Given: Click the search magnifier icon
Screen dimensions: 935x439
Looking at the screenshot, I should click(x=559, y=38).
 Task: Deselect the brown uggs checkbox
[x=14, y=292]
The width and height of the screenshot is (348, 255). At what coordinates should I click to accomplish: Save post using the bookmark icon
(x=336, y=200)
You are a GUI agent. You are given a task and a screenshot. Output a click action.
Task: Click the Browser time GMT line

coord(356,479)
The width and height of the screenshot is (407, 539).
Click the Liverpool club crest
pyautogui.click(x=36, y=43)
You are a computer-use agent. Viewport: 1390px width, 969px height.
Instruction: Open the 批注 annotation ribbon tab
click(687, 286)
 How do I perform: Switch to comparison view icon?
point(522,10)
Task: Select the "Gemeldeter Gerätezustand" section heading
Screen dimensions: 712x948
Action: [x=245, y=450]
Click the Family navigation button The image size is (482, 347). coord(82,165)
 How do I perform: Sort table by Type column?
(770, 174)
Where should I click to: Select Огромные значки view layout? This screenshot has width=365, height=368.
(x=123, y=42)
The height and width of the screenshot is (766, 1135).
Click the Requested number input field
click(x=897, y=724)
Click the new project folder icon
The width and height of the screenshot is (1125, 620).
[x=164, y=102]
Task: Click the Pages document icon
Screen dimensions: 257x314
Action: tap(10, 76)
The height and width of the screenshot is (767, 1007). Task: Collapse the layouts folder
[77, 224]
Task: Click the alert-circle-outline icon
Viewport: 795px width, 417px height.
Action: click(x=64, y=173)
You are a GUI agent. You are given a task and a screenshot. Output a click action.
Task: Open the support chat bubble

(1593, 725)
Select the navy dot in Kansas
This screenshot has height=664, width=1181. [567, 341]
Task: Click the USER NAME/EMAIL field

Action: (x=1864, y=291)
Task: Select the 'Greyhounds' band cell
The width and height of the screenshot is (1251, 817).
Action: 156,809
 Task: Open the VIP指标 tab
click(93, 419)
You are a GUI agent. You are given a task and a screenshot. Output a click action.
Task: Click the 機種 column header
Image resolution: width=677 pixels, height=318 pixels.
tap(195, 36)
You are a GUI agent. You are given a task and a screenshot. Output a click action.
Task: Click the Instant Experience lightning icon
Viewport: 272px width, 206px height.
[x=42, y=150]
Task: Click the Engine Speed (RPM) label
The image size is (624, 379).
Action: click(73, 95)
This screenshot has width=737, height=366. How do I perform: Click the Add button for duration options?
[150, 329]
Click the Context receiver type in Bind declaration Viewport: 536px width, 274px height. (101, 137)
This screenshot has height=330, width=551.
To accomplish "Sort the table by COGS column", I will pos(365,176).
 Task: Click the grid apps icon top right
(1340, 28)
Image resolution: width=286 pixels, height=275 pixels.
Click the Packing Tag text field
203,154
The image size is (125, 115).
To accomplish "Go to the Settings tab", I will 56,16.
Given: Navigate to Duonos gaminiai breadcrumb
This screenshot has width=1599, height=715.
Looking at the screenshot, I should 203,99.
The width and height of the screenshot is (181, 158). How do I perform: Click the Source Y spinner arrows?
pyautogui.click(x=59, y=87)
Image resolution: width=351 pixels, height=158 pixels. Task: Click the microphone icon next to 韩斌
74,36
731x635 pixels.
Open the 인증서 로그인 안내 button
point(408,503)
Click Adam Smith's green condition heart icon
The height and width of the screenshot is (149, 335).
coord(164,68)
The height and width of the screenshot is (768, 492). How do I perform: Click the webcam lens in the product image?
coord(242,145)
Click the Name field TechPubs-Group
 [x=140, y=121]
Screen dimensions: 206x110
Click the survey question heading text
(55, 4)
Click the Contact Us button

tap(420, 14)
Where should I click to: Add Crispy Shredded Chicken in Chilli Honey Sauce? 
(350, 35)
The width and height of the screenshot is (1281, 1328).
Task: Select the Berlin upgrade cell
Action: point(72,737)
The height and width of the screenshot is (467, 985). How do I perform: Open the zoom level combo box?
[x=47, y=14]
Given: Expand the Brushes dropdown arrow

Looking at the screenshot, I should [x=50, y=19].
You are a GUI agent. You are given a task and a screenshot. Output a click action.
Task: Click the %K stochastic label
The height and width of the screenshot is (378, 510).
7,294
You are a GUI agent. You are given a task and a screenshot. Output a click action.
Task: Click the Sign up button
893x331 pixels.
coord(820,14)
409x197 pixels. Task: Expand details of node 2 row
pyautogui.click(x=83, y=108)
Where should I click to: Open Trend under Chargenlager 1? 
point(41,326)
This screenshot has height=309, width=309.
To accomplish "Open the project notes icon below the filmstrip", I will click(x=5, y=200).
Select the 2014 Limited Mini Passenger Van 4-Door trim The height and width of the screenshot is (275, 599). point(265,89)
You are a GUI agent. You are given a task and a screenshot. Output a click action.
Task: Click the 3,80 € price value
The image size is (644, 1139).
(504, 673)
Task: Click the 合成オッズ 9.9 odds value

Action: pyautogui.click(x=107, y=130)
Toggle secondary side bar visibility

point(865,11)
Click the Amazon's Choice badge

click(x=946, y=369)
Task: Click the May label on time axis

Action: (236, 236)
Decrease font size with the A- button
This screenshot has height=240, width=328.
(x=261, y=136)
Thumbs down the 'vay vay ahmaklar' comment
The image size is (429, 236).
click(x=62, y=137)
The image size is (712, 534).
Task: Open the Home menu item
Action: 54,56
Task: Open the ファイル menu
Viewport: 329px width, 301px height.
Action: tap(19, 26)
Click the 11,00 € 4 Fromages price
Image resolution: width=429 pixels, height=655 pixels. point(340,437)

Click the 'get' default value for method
----
Written problem: Could you copy all of the data above line for line, without changing a single character?

Full answer:
Given: Click the search magnifier icon
Screen dimensions: 935x439
Looking at the screenshot, I should click(x=559, y=38).
 Task: Deselect the brown uggs checkbox
[x=14, y=292]
The width and height of the screenshot is (348, 255). At what coordinates should I click to accomplish: Save post using the bookmark icon
(x=336, y=200)
You are a GUI agent. You are given a task and a screenshot. Output a click action.
Task: Click the Browser time GMT line

coord(356,479)
The width and height of the screenshot is (407, 539).
Click the Liverpool club crest
pyautogui.click(x=36, y=43)
You are a computer-use agent. Viewport: 1390px width, 969px height.
Instruction: Open the 批注 annotation ribbon tab
click(687, 286)
 How do I perform: Switch to comparison view icon?
point(522,10)
Task: Select the "Gemeldeter Gerätezustand" section heading
Screen dimensions: 712x948
Action: [x=245, y=450]
Click the Family navigation button The image size is (482, 347). coord(82,165)
 How do I perform: Sort table by Type column?
(770, 174)
Where should I click to: Select Огромные значки view layout? This screenshot has width=365, height=368.
(x=123, y=42)
The height and width of the screenshot is (766, 1135).
Click the Requested number input field
click(x=897, y=724)
Click the new project folder icon
The width and height of the screenshot is (1125, 620).
[x=164, y=102]
Task: Click the Pages document icon
Screen dimensions: 257x314
Action: tap(10, 76)
The height and width of the screenshot is (767, 1007). Task: Collapse the layouts folder
[77, 224]
Task: Click the alert-circle-outline icon
Viewport: 795px width, 417px height.
Action: click(x=64, y=173)
You are a GUI agent. You are given a task and a screenshot. Output a click action.
Task: Open the support chat bubble

(1593, 725)
Select the navy dot in Kansas
This screenshot has height=664, width=1181. [567, 341]
Task: Click the USER NAME/EMAIL field

Action: (x=1864, y=291)
Task: Select the 'Greyhounds' band cell
The width and height of the screenshot is (1251, 817).
Action: 156,809
 Task: Open the VIP指标 tab
click(93, 419)
You are a GUI agent. You are given a task and a screenshot. Output a click action.
Task: Click the 機種 column header
Image resolution: width=677 pixels, height=318 pixels.
tap(195, 36)
You are a GUI agent. You are given a task and a screenshot. Output a click action.
Task: Click the Instant Experience lightning icon
Viewport: 272px width, 206px height.
[x=42, y=150]
Task: Click the Engine Speed (RPM) label
The image size is (624, 379).
Action: click(73, 95)
This screenshot has width=737, height=366. How do I perform: Click the Add button for duration options?
[150, 329]
Click the Context receiver type in Bind declaration Viewport: 536px width, 274px height. (101, 137)
This screenshot has height=330, width=551.
To accomplish "Sort the table by COGS column", I will pos(365,176).
 Task: Click the grid apps icon top right
(1340, 28)
Image resolution: width=286 pixels, height=275 pixels.
Click the Packing Tag text field
203,154
The image size is (125, 115).
To accomplish "Go to the Settings tab", I will 56,16.
Given: Navigate to Duonos gaminiai breadcrumb
This screenshot has width=1599, height=715.
Looking at the screenshot, I should 203,99.
The width and height of the screenshot is (181, 158). How do I perform: Click the Source Y spinner arrows?
pyautogui.click(x=59, y=87)
Image resolution: width=351 pixels, height=158 pixels. Task: Click the microphone icon next to 韩斌
74,36
731x635 pixels.
Open the 인증서 로그인 안내 button
point(408,503)
Click Adam Smith's green condition heart icon
The height and width of the screenshot is (149, 335).
coord(164,68)
The height and width of the screenshot is (768, 492). How do I perform: Click the webcam lens in the product image?
coord(242,145)
Click the Name field TechPubs-Group
 [x=140, y=121]
Screen dimensions: 206x110
Click the survey question heading text
(55, 4)
Click the Contact Us button

tap(420, 14)
Where should I click to: Add Crispy Shredded Chicken in Chilli Honey Sauce? 
(350, 35)
The width and height of the screenshot is (1281, 1328).
Task: Select the Berlin upgrade cell
Action: point(72,737)
The height and width of the screenshot is (467, 985). How do I perform: Open the zoom level combo box?
[x=47, y=14]
Given: Expand the Brushes dropdown arrow

Looking at the screenshot, I should [x=50, y=19].
You are a GUI agent. You are given a task and a screenshot. Output a click action.
Task: Click the %K stochastic label
The height and width of the screenshot is (378, 510).
7,294
You are a GUI agent. You are given a task and a screenshot. Output a click action.
Task: Click the Sign up button
893x331 pixels.
coord(820,14)
409x197 pixels. Task: Expand details of node 2 row
pyautogui.click(x=83, y=108)
Where should I click to: Open Trend under Chargenlager 1? 
point(41,326)
This screenshot has height=309, width=309.
To accomplish "Open the project notes icon below the filmstrip", I will click(x=5, y=200).
Select the 2014 Limited Mini Passenger Van 4-Door trim The height and width of the screenshot is (275, 599). point(265,89)
You are a GUI agent. You are given a task and a screenshot. Output a click action.
Task: Click the 3,80 € price value
The image size is (644, 1139).
(504, 673)
Task: Click the 合成オッズ 9.9 odds value

Action: pyautogui.click(x=107, y=130)
Toggle secondary side bar visibility

point(865,11)
Click the Amazon's Choice badge

click(x=946, y=369)
Task: Click the May label on time axis

Action: (236, 236)
Decrease font size with the A- button
This screenshot has height=240, width=328.
(x=261, y=136)
Thumbs down the 'vay vay ahmaklar' comment
The image size is (429, 236).
click(x=62, y=137)
The image size is (712, 534).
Task: Open the Home menu item
Action: 54,56
Task: Open the ファイル menu
Viewport: 329px width, 301px height.
Action: tap(19, 26)
Click the 11,00 € 4 Fromages price
Image resolution: width=429 pixels, height=655 pixels. point(340,437)

Click the 'get' default value for method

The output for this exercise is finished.